Only the cheapest travellers are fighting airline fees

Published May 8, 2016
santa ana: Travellers check in at the Southwest Airlines Co. ticket counter inside 
John Wayne Airport. Fare skirmishes have extended to the full spectrum of pricing, aided 
by the collapse of advance-booking windows for tickets once aimed solely at 
business travellers.— Bloomberg
santa ana: Travellers check in at the Southwest Airlines Co. ticket counter inside John Wayne Airport. Fare skirmishes have extended to the full spectrum of pricing, aided by the collapse of advance-booking windows for tickets once aimed solely at business travellers.— Bloomberg

A low-cost, low-fare carrier such as Spirit Airlines Inc makes its living on passenger fees. That those fees, known as non-ticket revenue, dropped by more than $2 per passenger in the first quarter, compared to a year ago, might suggest a shift in travellers’ tolerance for additional charges.

Spirit blames its sagging fee tally on low fares: Travellers seeking out the lowest fares have had plenty of choices, with a raft of bargain flights, some below $50, departing from cities nationwide.
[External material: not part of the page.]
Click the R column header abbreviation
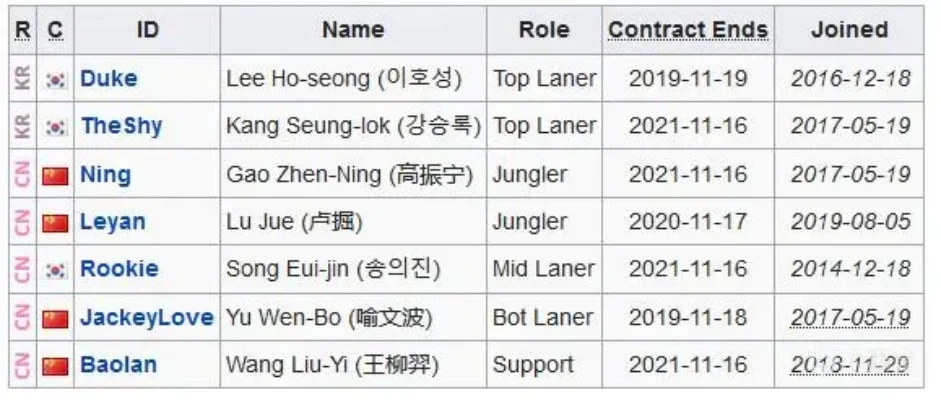pos(23,30)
Those price-sensitive travellers enticed by the lowest of low prices tend to avoid racking up additional fees.

Fare skirmishes have extended to the full spectrum of pricing, aided by the collapse of advance-booking windows for tickets once aimed solely at business travellers. In many cases, buying a ticket to fly the following day is no more expensive than buying one a month early. What’s more, lower fuel prices have boosted airline seat supply beyond demand in many markets, curbing fares for both corporate and leisure travellers.

The industry refers to this narrowing as “fare compression.” It has played a central role in airlines’ unit revenue declines and reduced stock prices. Five of the six largest airlines, excluding only Southwest Airlines Inc., have experienced share declines of 12 per cent to 19pc this year due to the negative revenue news.
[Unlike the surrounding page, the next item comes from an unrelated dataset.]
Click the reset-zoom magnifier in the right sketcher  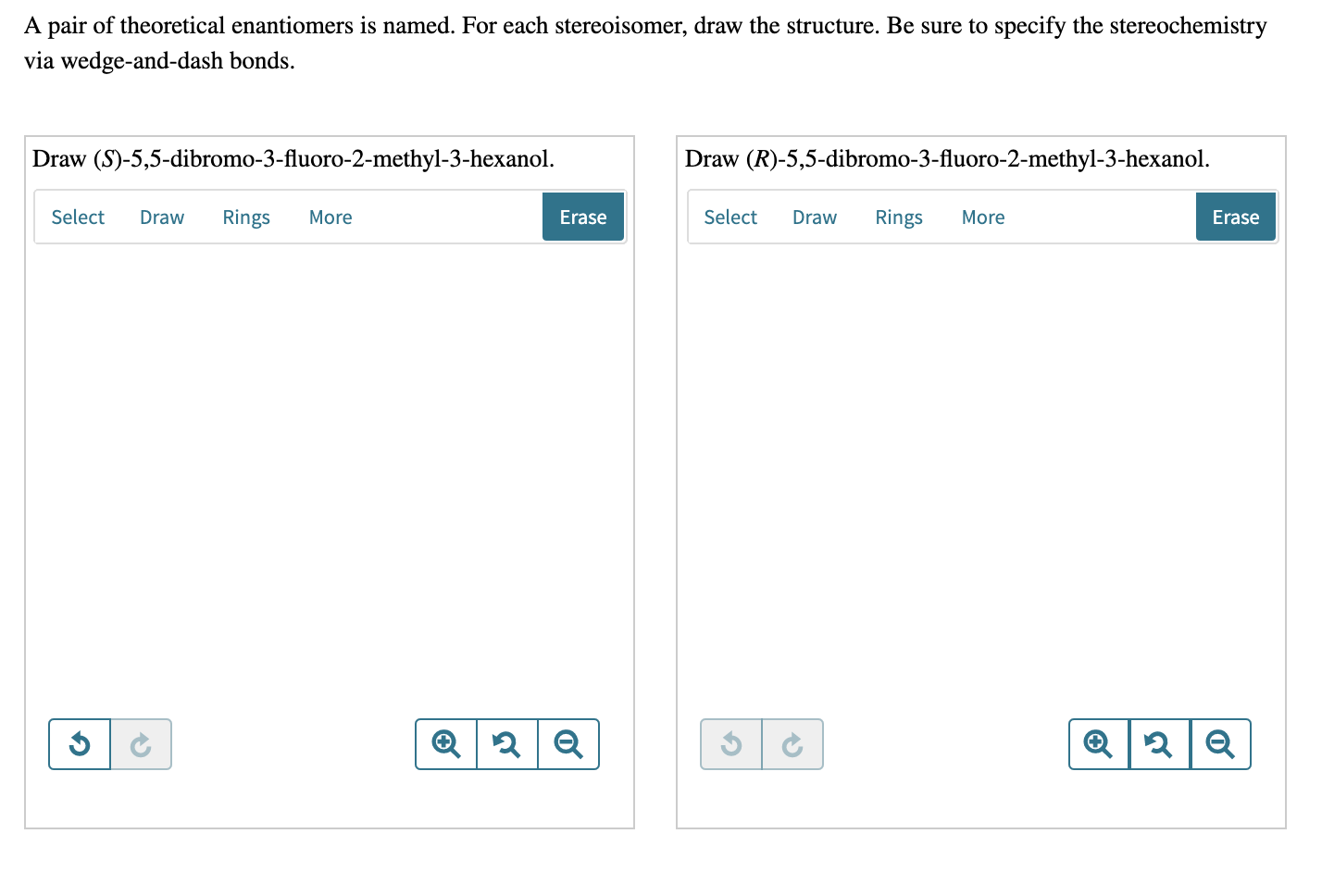tap(1159, 744)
“In this current fare-compression environment we are seeing consumers who previously wouldn’t fly, now choosing to fly because fares are so low,” Spirit spokesman Paul Berry said in an email. “Many of these consumers are foregoing purchasing optional items.”

Some of this decline relates to ticket-change fees. Pay $41 for a ticket, and no one of sound reasoning would pay an airline $110 to $200 for a change, plus any fare difference. You just buy a new ticket. Other ancillary items are also experiencing “a slight degradation,” Spirit Chief Executive Officer Bob Fornaro said in an April 26 conference call with analysts. “I just think its continued downward pricing creates the-let’s call it-adverse selection, or whatever that is,” he said.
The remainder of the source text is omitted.